**AUSGANGSTEXT:**
((

Ein typischer Wessi erzählt, wie Klischeevorstellungen aus der alten Bundesrepublik unser Russlandbild bis heute prägen. Teil 2/2

Mit Alexander Solschenizyn und David Oistrach war das Image Russlands in meiner Jugend komplett: Es war ein dunkles Land, in dem schlimme Dinge passierten. Russen waren aber auch seelenvoll und immer etwas melancholisch. Beide Aspekte schienen nicht so recht zusammenzupassen, es sei denn, man deutete die Melancholie als Reaktion auf das Leid und die Armut, die das russische Volk immer wieder hatte erfahren müssen.

))

**ERFASSTE DATEN:**
((

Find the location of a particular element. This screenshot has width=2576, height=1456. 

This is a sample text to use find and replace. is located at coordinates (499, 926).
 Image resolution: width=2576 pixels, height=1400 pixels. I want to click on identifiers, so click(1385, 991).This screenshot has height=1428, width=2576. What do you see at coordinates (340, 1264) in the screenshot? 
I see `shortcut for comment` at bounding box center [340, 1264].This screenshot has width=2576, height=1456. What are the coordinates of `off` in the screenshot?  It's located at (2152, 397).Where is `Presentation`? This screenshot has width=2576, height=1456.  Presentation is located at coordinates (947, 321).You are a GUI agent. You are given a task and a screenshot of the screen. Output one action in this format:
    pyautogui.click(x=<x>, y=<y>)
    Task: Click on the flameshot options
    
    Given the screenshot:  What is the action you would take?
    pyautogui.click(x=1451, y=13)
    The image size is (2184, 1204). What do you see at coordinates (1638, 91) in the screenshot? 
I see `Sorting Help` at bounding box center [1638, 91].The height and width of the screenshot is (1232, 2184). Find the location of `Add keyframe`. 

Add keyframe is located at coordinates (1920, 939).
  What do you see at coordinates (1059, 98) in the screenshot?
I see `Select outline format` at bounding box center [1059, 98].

))

**AUFGABENSTELLUNG:**
a – Gib aus dem Text über das Russlandbild den Abschnitt von "Mit Alexander Solschenizyn" bis "hatte erfahren müssen." wörtlich wieder.
b – Setze bitte den Text über das Russlandbild nach seinem letzten Satz fort.

**ERWARTETE ANTWORTEN:**
a –
Mit Alexander Solschenizyn und David Oistrach war das Image Russlands in meiner Jugend komplett: Es war ein dunkles Land, in dem schlimme Dinge passierten. Russen waren aber auch seelenvoll und immer etwas melancholisch. Beide Aspekte schienen nicht so recht zusammenzupassen, es sei denn, man deutete die Melancholie als Reaktion auf das Leid und die Armut, die das russische Volk immer wieder hatte erfahren müssen.

b –
Für mich entwickelte sich, seit ich als älterer Teenager Dostojewskijs „Schuld und Sühne“ las, eine besondere Vorliebe für klassische russische Literatur. Sie erlangte große Bedeutung für mich am Gymnasium und im Studium, gipfelnd in meiner Magisterarbeit, in der ich unter anderem die Darstellung russischer Bauern in den Romanen Tolstois behandelte. Russische Bücher erschienen mir tiefer und grüblerischer als vergleichbare Werke anderer Literaturen. Sie arbeiteten sich an zentralen ethischen und religiösen Fragen wie Schuld, Glaube, Liebe und Krieg ab, zeigten glutvolle Charaktere, oft am Rande des Nervenzusammenbruchs, in tosende Schicksalsstürme geworfen. Setzt man berühmte Ehebrecherinnen der Literatur wie Effi Briest oder Madame Bovary neben Anna Karenina, wirken die Vertreterinnen „des Westens“ blass.

Unberührt von derart erhabenen Kultureindrücken, entfaltete sich im Westdeutschland der Nachkriegszeit eine reichhaltige und teilweise skurrile Populärkultur rund um Russland. 1963, in meinem Geburtsjahr, lief „James Bond: Liebesgrüße aus Moskau“ in den deutschen Kinos. Darin verfiel die schöne russische Agentin Tatiana Romanowa dem virilen britischen Helden.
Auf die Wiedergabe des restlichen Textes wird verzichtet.